─── The data ───
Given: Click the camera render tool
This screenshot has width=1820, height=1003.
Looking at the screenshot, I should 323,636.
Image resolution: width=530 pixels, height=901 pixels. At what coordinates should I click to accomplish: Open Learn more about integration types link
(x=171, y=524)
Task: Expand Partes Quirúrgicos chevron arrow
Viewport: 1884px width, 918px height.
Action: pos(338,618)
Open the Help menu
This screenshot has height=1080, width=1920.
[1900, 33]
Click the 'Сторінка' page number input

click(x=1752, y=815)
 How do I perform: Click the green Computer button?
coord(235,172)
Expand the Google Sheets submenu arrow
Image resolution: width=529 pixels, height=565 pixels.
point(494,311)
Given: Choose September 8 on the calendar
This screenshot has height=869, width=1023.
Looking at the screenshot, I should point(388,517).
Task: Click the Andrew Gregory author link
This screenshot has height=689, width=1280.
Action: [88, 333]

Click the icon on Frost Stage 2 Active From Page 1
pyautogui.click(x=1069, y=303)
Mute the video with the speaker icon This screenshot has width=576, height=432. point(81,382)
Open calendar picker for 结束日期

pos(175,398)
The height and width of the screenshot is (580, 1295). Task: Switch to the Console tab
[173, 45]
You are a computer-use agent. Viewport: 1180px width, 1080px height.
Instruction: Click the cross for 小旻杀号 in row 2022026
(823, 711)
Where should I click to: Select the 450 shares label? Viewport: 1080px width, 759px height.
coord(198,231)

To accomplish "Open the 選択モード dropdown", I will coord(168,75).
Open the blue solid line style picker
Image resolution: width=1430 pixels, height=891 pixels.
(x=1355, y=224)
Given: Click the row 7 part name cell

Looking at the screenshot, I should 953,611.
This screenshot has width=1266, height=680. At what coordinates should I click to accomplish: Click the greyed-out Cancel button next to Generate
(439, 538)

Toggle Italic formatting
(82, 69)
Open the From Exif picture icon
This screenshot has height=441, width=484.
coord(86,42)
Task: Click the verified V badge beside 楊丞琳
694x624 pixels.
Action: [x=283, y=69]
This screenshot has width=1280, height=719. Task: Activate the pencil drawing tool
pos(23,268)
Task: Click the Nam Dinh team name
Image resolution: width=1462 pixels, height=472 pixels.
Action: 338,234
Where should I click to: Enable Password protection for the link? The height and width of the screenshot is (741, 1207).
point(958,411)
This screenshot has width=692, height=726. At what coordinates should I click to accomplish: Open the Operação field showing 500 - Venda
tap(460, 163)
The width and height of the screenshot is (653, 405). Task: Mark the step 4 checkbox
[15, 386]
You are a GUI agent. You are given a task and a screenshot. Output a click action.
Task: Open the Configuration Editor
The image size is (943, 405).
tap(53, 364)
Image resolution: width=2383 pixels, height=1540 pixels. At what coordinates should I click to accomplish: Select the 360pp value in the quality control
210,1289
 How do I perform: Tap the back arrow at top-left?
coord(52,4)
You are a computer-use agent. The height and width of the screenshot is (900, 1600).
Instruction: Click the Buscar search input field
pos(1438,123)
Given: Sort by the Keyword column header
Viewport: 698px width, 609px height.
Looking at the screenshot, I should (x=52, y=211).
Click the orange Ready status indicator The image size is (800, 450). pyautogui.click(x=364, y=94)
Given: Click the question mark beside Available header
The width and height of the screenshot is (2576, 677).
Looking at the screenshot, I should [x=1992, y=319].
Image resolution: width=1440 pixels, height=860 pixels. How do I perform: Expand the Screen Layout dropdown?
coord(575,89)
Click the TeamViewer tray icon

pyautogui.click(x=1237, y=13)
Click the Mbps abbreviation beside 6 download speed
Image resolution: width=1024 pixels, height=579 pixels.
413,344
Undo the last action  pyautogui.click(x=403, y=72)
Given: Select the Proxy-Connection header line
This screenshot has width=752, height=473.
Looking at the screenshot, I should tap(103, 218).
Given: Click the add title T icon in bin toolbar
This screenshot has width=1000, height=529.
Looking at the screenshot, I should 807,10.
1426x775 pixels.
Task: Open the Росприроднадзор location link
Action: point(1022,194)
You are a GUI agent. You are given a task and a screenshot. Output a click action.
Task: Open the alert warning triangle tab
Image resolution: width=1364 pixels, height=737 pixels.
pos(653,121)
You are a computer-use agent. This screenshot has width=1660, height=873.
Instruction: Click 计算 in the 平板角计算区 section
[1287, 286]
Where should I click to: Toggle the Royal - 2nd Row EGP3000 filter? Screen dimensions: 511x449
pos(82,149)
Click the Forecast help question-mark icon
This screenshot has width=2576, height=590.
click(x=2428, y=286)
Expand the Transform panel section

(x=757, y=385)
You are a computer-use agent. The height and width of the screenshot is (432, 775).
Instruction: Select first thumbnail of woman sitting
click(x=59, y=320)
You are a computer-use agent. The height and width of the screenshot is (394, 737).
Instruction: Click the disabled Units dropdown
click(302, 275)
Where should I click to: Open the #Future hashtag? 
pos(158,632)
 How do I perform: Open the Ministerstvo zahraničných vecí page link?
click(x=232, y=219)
───
Brief: Your answer should consist solely of the lines above from the line with "The image size is (943, 405)." to the line with "Given: Click the question", both included, reproduced exactly.

Response to the task:
The image size is (943, 405).
tap(53, 364)
Image resolution: width=2383 pixels, height=1540 pixels. At what coordinates should I click to accomplish: Select the 360pp value in the quality control
210,1289
 How do I perform: Tap the back arrow at top-left?
coord(52,4)
You are a computer-use agent. The height and width of the screenshot is (900, 1600).
Instruction: Click the Buscar search input field
pos(1438,123)
Given: Sort by the Keyword column header
Viewport: 698px width, 609px height.
Looking at the screenshot, I should (x=52, y=211).
Click the orange Ready status indicator The image size is (800, 450). pyautogui.click(x=364, y=94)
Given: Click the question mark beside Available header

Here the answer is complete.